Young Greenlanders’ Greenlandic
|Lead Author||Karen, Langgård|
|Institution Contact||Ilisimatusarfik / University of Greenland P.O.Box 1061 GR-3900 Nuuk Greenland|
|Theme||Theme 3: Local and Traditional Knowledge|
|Session Name||3.3 Vulnerability and resilience of Northern Languages: ways to move forward|
|Datetime||Fri, Sep 16, 2016 11:00 AM - 11:15 AM|
|Abstract text||Kalaallisut / Greenlandic, the Inuit language spoken in Greenland, is polysynthetic, pro-drop, and morphologically an ergative language. It is not a threatened language, but L1, the mother tongue, for the large majority of the population of Greenland.
It became a written language in the 18th century – and both newspapers, literary works etc written by Greenlanders in Kalaallisut have been published since the 19th century.
Today, reading and writing in Kalaallisut is not in high esteem even among L1 speakers of the language.
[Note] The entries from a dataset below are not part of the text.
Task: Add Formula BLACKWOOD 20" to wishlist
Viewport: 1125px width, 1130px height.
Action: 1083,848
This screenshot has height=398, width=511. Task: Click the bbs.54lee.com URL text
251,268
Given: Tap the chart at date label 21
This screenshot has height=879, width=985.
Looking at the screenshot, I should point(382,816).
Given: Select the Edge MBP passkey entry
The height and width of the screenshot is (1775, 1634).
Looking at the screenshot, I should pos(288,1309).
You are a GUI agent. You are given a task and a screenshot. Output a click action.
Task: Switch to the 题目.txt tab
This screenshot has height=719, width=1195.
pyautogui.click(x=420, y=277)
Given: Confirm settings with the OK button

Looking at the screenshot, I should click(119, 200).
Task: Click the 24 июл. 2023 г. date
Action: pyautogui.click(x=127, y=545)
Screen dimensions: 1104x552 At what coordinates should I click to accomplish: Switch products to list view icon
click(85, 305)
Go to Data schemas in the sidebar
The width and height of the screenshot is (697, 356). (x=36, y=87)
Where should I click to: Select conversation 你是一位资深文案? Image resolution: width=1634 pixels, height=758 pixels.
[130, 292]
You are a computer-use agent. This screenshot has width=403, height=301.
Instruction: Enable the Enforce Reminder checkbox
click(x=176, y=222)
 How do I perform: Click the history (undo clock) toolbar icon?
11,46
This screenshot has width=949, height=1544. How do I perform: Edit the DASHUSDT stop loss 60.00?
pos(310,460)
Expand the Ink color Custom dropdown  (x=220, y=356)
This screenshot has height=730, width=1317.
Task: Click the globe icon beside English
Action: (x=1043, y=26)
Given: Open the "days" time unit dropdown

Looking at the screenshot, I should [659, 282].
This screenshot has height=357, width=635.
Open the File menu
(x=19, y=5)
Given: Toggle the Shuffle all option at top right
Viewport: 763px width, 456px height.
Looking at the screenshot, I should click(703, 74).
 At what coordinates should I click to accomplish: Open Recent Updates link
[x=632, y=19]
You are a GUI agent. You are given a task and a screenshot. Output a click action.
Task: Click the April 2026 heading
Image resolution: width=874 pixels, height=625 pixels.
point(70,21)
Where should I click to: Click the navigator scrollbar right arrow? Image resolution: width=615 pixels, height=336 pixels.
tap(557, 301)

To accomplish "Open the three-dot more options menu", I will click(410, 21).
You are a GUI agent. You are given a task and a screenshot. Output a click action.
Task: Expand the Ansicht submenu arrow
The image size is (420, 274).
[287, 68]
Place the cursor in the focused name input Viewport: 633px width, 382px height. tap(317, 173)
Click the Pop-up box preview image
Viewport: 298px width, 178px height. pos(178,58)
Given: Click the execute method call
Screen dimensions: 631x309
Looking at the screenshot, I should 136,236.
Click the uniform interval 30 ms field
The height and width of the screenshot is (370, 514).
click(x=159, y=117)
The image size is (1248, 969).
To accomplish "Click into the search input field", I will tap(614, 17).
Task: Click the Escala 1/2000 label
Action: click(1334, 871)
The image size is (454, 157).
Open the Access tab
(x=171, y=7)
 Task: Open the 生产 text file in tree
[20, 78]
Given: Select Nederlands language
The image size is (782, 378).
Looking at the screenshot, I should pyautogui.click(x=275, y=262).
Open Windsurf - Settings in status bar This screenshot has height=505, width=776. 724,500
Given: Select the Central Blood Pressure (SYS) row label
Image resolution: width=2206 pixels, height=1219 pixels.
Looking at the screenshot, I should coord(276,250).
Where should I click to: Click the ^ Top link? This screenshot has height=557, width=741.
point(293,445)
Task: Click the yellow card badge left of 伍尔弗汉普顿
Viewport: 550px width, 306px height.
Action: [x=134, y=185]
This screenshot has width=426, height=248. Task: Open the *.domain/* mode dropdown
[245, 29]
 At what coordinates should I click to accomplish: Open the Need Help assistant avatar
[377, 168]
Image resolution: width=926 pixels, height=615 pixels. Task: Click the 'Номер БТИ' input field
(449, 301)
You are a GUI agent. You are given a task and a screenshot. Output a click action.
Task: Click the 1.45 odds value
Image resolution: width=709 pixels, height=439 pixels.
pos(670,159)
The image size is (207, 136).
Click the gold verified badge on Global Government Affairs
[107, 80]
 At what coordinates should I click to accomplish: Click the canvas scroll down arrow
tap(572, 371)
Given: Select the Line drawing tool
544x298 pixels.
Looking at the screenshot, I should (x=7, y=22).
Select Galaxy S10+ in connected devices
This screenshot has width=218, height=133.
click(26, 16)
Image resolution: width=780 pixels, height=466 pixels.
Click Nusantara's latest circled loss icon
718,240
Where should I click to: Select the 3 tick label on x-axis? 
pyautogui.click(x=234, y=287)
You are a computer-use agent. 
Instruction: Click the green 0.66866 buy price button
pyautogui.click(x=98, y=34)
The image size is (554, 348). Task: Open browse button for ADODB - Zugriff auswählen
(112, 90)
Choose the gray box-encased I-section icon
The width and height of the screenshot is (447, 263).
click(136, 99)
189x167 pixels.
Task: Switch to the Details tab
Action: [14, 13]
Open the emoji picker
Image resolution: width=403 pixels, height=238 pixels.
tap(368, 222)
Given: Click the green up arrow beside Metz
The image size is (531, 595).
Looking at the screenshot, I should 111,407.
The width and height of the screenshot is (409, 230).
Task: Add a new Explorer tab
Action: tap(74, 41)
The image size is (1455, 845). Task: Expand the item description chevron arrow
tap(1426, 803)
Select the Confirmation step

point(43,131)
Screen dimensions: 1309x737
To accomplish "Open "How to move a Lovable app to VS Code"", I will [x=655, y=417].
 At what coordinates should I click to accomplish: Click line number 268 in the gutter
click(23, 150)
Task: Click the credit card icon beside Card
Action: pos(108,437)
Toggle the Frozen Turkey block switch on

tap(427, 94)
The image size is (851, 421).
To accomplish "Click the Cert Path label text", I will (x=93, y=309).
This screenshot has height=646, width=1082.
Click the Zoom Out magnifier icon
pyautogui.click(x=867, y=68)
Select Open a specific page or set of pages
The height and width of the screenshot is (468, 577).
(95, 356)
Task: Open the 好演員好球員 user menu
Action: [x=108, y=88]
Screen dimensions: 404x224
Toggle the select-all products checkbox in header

The majority of the newspaper articles are no longer conceived in Kalaallisut, but translated into Kalaallisut from Danish. On the other hand Kalaallisut is the single official language of Greenland, and thus it is supposed that Kalaallisut should cover all domains.
In such an ambiguous linguistic market, the language usage among young Greenlanders becomes a very important and relevant research object. All languages undergo changes all the time, and they ought to in order to develop. Changes found in the language spoken / written by young Greenlanders, are they just such normal changes or are they warnings against future language decay?
The presentation will present some results from an on-going research project about young Greenlanders’ language usage: the syntactical structures of their Kalaallisut, their code-switching to Danish and English and the degree of cohesion of their language – both in spoken language and in written language.